● Exercise task 1: In the forum thread about the Leigh dovetail jig, what did Sawdust2 learn in a course to do to the jig's fingers?
● Exercise task 2: Carry the forum thread about the Leigh dovetail jig on from the point where it stops.

● Document segment:
* Start *

# Awesome! a solid performer after 20 years!



## lew (Feb 13, 2008)

You lucky dog, you!

How did you manage to get TWO Leigh dove tailing jigs!!

Lew


----------



## teenagewoodworker (Jan 31, 2008)

no i only have one. thats two pictures of the same one. i just studied the newer one thats how i know about it.


----------



## Sawdust2 (Mar 18, 2007)

It looks like we have the same model.
One thing I learned in a course on how to use it was to polish the fingers til they shined like the back of a chisel. Once I did that the jig worked sooo much better.

Lee


----------



## teenagewoodworker (Jan 31, 2008)

wow how do you do that? i cleaned it up a bit when i got it but never thought of polishing it


----------



## mattg (May 6, 2008)

I own a D4R, bought it last year. It is intimidating, but once you have a project like a Highboy, with lots of drawers, it will come 2nd nature. I'm still debating whether I should buy the router bit set for it. All I own now are 3 bits. I want to try some mini dovetails for my next jewelry chest project. I love my jig, if only I could get my P/C 690 concentric, thats gonna be a feat!!


----------



## jcash3 (Dec 15, 2007)

* End *

● Extracted records:
* Start *

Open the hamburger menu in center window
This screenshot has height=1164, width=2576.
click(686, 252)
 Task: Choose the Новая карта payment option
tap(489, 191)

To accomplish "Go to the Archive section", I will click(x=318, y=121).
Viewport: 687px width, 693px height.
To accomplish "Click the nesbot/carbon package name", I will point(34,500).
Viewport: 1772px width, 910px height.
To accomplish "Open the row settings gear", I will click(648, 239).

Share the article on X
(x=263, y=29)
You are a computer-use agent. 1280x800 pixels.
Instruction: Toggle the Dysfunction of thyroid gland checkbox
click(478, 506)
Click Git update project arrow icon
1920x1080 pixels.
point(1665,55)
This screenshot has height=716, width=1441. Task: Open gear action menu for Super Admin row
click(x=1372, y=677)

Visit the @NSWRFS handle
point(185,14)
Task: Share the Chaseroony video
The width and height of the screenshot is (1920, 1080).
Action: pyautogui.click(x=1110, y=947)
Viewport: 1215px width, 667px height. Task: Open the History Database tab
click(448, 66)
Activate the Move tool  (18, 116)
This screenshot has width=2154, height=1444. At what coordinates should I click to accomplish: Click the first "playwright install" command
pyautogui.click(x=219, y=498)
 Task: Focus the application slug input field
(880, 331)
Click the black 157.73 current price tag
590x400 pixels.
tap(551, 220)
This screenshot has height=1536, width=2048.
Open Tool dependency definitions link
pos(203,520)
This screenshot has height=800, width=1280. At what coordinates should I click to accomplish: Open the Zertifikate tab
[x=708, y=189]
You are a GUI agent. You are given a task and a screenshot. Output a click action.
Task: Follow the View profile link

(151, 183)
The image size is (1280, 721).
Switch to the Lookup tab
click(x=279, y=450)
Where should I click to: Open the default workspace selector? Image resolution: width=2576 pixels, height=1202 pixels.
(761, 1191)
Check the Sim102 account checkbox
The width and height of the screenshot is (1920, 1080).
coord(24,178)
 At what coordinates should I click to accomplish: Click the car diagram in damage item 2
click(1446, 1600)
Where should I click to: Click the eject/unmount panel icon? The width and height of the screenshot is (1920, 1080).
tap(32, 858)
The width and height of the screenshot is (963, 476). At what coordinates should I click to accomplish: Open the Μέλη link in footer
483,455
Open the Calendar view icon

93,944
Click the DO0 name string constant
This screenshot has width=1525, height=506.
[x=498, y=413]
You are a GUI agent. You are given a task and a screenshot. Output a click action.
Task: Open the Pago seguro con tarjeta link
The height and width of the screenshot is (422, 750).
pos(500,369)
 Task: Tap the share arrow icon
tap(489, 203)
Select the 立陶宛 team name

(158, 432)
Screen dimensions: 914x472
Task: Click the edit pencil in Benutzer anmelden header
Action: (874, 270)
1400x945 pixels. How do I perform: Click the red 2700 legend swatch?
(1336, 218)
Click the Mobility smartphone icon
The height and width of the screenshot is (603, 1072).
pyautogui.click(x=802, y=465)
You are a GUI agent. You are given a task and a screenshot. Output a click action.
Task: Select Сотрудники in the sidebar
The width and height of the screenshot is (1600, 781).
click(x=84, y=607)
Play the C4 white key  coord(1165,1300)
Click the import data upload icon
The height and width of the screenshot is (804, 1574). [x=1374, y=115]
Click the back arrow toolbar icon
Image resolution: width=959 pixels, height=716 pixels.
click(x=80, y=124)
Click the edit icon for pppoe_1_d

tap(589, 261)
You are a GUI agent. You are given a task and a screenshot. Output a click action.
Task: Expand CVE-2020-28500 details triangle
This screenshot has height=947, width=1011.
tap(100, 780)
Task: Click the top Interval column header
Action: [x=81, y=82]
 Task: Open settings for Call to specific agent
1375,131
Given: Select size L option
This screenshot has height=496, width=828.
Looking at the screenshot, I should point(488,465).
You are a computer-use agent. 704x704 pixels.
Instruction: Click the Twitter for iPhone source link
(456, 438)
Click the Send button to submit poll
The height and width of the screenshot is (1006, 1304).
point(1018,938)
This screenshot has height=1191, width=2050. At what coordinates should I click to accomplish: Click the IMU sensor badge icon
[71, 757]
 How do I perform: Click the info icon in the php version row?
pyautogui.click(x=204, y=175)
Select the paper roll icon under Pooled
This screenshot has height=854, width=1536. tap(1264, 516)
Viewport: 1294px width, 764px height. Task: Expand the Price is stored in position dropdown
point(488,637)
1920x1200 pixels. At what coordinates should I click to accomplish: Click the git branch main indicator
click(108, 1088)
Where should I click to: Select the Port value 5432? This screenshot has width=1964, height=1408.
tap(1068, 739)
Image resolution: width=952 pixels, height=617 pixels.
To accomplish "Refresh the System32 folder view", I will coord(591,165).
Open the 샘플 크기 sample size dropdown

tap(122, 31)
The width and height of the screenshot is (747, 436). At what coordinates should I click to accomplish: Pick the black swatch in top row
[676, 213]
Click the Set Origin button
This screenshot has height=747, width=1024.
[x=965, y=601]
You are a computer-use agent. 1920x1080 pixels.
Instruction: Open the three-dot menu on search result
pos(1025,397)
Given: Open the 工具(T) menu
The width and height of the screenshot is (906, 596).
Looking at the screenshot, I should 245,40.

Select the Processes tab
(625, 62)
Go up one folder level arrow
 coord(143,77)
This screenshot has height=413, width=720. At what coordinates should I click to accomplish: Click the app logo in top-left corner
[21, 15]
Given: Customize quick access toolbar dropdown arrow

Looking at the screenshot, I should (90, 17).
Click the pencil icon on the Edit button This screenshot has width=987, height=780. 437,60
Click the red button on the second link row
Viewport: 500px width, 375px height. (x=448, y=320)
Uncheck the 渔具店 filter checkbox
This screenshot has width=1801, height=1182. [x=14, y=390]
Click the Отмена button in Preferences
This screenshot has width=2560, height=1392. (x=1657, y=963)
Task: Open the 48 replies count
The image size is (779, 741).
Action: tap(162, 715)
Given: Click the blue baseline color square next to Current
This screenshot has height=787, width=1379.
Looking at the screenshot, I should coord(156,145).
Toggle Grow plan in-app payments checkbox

* End *

● Final answer 1: Polish them until they shined like the back of a chisel.

● Final answer 2:
i've got the mini dovetails for it, they do great. that's what i used on the prayer box under my projects. I am interested on how you polish the fingers. I've had mine 3 years and never thought to do that.


----------



## Sawdust2 (Mar 18, 2007)

You know how to polish the back of a chisel until it shines? You keep rubbing it on your wetstone or oilstone until it is mirror smooth.
You do each of the fingers the same. Then you put them on the bar in the order that keeps them most nearly the same size to each other. They should almost look like stainless steel.

Will it improve the end product? Only as much as shining the back of a chisel improves the end product.

Lee


----------



## croessler (Jun 22, 2007)

OK… Were did you manage to find one of these used?


----------



## teenagewoodworker (Jan 31, 2008)

craigslist!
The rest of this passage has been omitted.